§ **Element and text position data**
--------------------------------------------------

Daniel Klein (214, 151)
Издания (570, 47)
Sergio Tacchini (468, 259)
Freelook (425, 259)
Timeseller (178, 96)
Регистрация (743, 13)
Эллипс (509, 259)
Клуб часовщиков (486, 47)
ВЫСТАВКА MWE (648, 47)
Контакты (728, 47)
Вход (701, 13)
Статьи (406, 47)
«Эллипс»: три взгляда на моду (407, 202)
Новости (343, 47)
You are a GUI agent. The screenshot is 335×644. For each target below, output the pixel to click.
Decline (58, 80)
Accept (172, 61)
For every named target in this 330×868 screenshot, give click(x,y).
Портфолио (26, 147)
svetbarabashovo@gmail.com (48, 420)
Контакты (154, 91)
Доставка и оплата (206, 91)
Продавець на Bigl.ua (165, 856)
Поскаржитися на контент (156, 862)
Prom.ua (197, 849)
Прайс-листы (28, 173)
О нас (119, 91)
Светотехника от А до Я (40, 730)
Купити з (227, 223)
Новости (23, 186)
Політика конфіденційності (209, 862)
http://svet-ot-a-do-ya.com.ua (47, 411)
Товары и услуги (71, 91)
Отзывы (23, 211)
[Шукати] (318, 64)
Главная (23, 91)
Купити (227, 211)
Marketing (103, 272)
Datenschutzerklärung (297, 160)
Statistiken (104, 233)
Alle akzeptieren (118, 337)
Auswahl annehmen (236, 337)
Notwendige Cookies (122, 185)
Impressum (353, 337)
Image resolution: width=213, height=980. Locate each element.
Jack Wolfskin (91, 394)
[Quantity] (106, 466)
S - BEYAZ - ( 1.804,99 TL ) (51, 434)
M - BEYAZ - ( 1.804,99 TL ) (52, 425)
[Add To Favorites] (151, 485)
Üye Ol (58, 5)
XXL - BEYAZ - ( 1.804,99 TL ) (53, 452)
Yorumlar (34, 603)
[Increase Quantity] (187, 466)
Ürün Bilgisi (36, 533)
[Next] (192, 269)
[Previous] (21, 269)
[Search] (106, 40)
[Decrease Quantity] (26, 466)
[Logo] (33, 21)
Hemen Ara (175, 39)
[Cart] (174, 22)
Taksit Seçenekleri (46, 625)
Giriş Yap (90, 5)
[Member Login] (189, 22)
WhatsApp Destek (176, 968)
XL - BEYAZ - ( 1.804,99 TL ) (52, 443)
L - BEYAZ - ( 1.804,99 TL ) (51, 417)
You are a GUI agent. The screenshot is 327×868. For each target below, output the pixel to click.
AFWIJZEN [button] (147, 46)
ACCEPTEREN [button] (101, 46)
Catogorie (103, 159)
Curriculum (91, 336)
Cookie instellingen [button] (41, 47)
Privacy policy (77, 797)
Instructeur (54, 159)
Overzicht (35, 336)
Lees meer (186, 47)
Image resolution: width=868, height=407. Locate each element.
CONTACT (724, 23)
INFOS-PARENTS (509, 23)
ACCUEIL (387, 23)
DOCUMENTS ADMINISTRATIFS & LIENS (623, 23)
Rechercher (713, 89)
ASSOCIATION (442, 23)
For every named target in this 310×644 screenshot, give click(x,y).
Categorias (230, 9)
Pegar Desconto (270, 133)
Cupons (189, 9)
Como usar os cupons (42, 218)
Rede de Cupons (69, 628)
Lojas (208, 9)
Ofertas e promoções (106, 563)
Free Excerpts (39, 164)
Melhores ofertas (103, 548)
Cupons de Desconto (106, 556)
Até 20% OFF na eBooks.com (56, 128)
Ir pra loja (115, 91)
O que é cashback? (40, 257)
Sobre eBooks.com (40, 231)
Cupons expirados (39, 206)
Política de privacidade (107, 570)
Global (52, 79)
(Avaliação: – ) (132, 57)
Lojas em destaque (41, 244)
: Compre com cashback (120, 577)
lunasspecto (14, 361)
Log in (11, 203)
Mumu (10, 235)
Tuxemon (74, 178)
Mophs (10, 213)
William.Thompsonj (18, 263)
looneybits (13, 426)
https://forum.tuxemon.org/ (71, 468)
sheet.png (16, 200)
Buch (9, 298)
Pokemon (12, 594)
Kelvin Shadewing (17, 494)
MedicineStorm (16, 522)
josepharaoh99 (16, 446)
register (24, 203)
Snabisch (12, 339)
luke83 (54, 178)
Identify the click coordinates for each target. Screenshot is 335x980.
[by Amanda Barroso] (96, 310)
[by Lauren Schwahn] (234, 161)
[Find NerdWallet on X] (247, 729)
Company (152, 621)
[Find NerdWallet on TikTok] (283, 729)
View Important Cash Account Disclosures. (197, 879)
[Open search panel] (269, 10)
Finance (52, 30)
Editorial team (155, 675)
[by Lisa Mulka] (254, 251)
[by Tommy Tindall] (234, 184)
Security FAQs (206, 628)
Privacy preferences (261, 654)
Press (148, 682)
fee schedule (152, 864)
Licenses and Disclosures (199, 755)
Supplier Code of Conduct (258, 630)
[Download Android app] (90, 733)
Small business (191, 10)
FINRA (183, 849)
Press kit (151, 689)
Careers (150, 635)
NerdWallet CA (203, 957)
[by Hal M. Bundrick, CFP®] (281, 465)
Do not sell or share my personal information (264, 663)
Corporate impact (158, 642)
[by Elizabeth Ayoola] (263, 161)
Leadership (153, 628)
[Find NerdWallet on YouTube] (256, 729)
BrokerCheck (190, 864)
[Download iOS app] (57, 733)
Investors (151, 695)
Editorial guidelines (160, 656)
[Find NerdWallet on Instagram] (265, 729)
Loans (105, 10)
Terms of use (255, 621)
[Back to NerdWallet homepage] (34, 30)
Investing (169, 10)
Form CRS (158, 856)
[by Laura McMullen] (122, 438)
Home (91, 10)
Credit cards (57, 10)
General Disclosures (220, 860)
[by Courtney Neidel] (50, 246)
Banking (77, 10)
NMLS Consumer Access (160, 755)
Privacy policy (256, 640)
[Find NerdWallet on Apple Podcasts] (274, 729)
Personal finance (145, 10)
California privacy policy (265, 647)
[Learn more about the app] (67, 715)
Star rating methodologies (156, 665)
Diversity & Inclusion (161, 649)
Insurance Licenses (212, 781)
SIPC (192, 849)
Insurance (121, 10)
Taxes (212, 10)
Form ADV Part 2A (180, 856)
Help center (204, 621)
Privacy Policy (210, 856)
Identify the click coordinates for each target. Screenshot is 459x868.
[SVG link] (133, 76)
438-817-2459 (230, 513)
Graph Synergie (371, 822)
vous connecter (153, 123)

--------------------------------------------------

§ **Exercise**
Please rewrite the material above, swapping "Контакты" for "Contacts" everywhere it appears and leaving everything else unchanged.

§ **The completed task**
Daniel Klein (214, 151)
Издания (570, 47)
Sergio Tacchini (468, 259)
Freelook (425, 259)
Timeseller (178, 96)
Регистрация (743, 13)
Эллипс (509, 259)
Клуб часовщиков (486, 47)
ВЫСТАВКА MWE (648, 47)
Contacts (728, 47)
Вход (701, 13)
Статьи (406, 47)
«Эллипс»: три взгляда на моду (407, 202)
Новости (343, 47)
You are a GUI agent. The screenshot is 335×644. For each target below, output the pixel to click.
Decline (58, 80)
Accept (172, 61)
For every named target in this 330×868 screenshot, give click(x,y).
Портфолио (26, 147)
svetbarabashovo@gmail.com (48, 420)
Contacts (154, 91)
Доставка и оплата (206, 91)
Продавець на Bigl.ua (165, 856)
Поскаржитися на контент (156, 862)
Prom.ua (197, 849)
Прайс-листы (28, 173)
О нас (119, 91)
Светотехника от А до Я (40, 730)
Купити з (227, 223)
Новости (23, 186)
Політика конфіденційності (209, 862)
http://svet-ot-a-do-ya.com.ua (47, 411)
Товары и услуги (71, 91)
Отзывы (23, 211)
[Шукати] (318, 64)
Главная (23, 91)
Купити (227, 211)
Marketing (103, 272)
Datenschutzerklärung (297, 160)
Statistiken (104, 233)
Alle akzeptieren (118, 337)
Auswahl annehmen (236, 337)
Notwendige Cookies (122, 185)
Impressum (353, 337)
Image resolution: width=213, height=980. Locate each element.
Jack Wolfskin (91, 394)
[Quantity] (106, 466)
S - BEYAZ - ( 1.804,99 TL ) (51, 434)
M - BEYAZ - ( 1.804,99 TL ) (52, 425)
[Add To Favorites] (151, 485)
Üye Ol (58, 5)
XXL - BEYAZ - ( 1.804,99 TL ) (53, 452)
Yorumlar (34, 603)
[Increase Quantity] (187, 466)
Ürün Bilgisi (36, 533)
[Next] (192, 269)
[Previous] (21, 269)
[Search] (106, 40)
[Decrease Quantity] (26, 466)
[Logo] (33, 21)
Hemen Ara (175, 39)
[Cart] (174, 22)
Taksit Seçenekleri (46, 625)
Giriş Yap (90, 5)
[Member Login] (189, 22)
WhatsApp Destek (176, 968)
XL - BEYAZ - ( 1.804,99 TL ) (52, 443)
L - BEYAZ - ( 1.804,99 TL ) (51, 417)
You are a GUI agent. The screenshot is 327×868. For each target below, output the pixel to click.
AFWIJZEN [button] (147, 46)
ACCEPTEREN [button] (101, 46)
Catogorie (103, 159)
Curriculum (91, 336)
Cookie instellingen [button] (41, 47)
Privacy policy (77, 797)
Instructeur (54, 159)
Overzicht (35, 336)
Lees meer (186, 47)
Image resolution: width=868, height=407. Locate each element.
CONTACT (724, 23)
INFOS-PARENTS (509, 23)
ACCUEIL (387, 23)
DOCUMENTS ADMINISTRATIFS & LIENS (623, 23)
Rechercher (713, 89)
ASSOCIATION (442, 23)
For every named target in this 310×644 screenshot, give click(x,y).
Categorias (230, 9)
Pegar Desconto (270, 133)
Cupons (189, 9)
Como usar os cupons (42, 218)
Rede de Cupons (69, 628)
Lojas (208, 9)
Ofertas e promoções (106, 563)
Free Excerpts (39, 164)
Melhores ofertas (103, 548)
Cupons de Desconto (106, 556)
Até 20% OFF na eBooks.com (56, 128)
Ir pra loja (115, 91)
O que é cashback? (40, 257)
Sobre eBooks.com (40, 231)
Cupons expirados (39, 206)
Política de privacidade (107, 570)
Global (52, 79)
(Avaliação: – ) (132, 57)
Lojas em destaque (41, 244)
: Compre com cashback (120, 577)
lunasspecto (14, 361)
Log in (11, 203)
Mumu (10, 235)
Tuxemon (74, 178)
Mophs (10, 213)
William.Thompsonj (18, 263)
looneybits (13, 426)
https://forum.tuxemon.org/ (71, 468)
sheet.png (16, 200)
Buch (9, 298)
Pokemon (12, 594)
Kelvin Shadewing (17, 494)
MedicineStorm (16, 522)
josepharaoh99 (16, 446)
register (24, 203)
Snabisch (12, 339)
luke83 (54, 178)
Identify the click coordinates for each target. Screenshot is 335x980.
[by Amanda Barroso] (96, 310)
[by Lauren Schwahn] (234, 161)
[Find NerdWallet on X] (247, 729)
Company (152, 621)
[Find NerdWallet on TikTok] (283, 729)
View Important Cash Account Disclosures. (197, 879)
[Open search panel] (269, 10)
Finance (52, 30)
Editorial team (155, 675)
[by Lisa Mulka] (254, 251)
[by Tommy Tindall] (234, 184)
Security FAQs (206, 628)
Privacy preferences (261, 654)
Press (148, 682)
fee schedule (152, 864)
Licenses and Disclosures (199, 755)
Supplier Code of Conduct (258, 630)
[Download Android app] (90, 733)
Small business (191, 10)
FINRA (183, 849)
Press kit (151, 689)
Careers (150, 635)
NerdWallet CA (203, 957)
[by Hal M. Bundrick, CFP®] (281, 465)
Do not sell or share my personal information (264, 663)
Corporate impact (158, 642)
[by Elizabeth Ayoola] (263, 161)
Leadership (153, 628)
[Find NerdWallet on YouTube] (256, 729)
BrokerCheck (190, 864)
[Download iOS app] (57, 733)
Investors (151, 695)
Editorial guidelines (160, 656)
[Find NerdWallet on Instagram] (265, 729)
Loans (105, 10)
Terms of use (255, 621)
[Back to NerdWallet homepage] (34, 30)
Investing (169, 10)
Form CRS (158, 856)
[by Laura McMullen] (122, 438)
Home (91, 10)
Credit cards (57, 10)
General Disclosures (220, 860)
[by Courtney Neidel] (50, 246)
Banking (77, 10)
NMLS Consumer Access (160, 755)
Privacy policy (256, 640)
[Find NerdWallet on Apple Podcasts] (274, 729)
Personal finance (145, 10)
California privacy policy (265, 647)
[Learn more about the app] (67, 715)
Star rating methodologies (156, 665)
Diversity & Inclusion (161, 649)
Insurance Licenses (212, 781)
SIPC (192, 849)
Insurance (121, 10)
Taxes (212, 10)
Form ADV Part 2A (180, 856)
Help center (204, 621)
Privacy Policy (210, 856)
Identify the click coordinates for each target. Screenshot is 459x868.
[SVG link] (133, 76)
438-817-2459 (230, 513)
Graph Synergie (371, 822)
vous connecter (153, 123)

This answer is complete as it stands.